Ex-CIA Chief: Don’t
Give Up On Pakistan

Jacob Cohn Photo

R. James Woolsey (right) at a reception at Kroon Hall.

Despite the troubling intelligence coming out of Pakistan, that nation and the U.S. nevertheless need to work together, the former head of the CIA said in a visit to town Tuesday night.

R. James Woolsey said that the U.S. and Pakistan must repair their relationship because they have no choice. He acknowledged the terrible” recent allegations of Pakistani leaks of U.S. intelligence to insurgents as well as the arrest of CIA informants involved in the finding of Osama bin Laden. He also said that Pakistan must take responsibility for its own defense. But a larger concern hovers over those issues, the former CIA director said: the need to work together to prevent Taliban and al-Qaeda extremists from dominating large areas of Pakistan.

It’s a real difficult situation,” Woolsey said.

Woolsey was at Kroon Hall on Prospect Street to serve as keynote speaker at Yeshiva of New Havens 34th-anniversary gathering. The yeshiva also honored Charles E. Clark, Jr., president of health care product manufacturer Perrigo, with its Civic Achievement Award.

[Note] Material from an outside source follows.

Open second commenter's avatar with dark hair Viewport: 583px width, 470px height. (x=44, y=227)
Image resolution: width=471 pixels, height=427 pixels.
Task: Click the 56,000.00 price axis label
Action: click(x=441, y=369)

Answering questions during a schmooze hour before the dinner, Woolsey said he planned to focus his address on the topics of the situation in the Middle East and the need to find and exploit alternatives to oil. Woolsey said his new job as a partner at a venture capital firm focuses on investing in companies that provide alternative sources of energy.

I’m always looking for ways to have us use less oil” because it is neither safe nor renewable, Woolsey said. He cited the statistic that member countries of the Organization of Petroleum Exporting Countries control 78 percent of the world’s supply of oil.

Woolsey served as director of central intelligence from 1993 until 1995 under President Bill Clinton.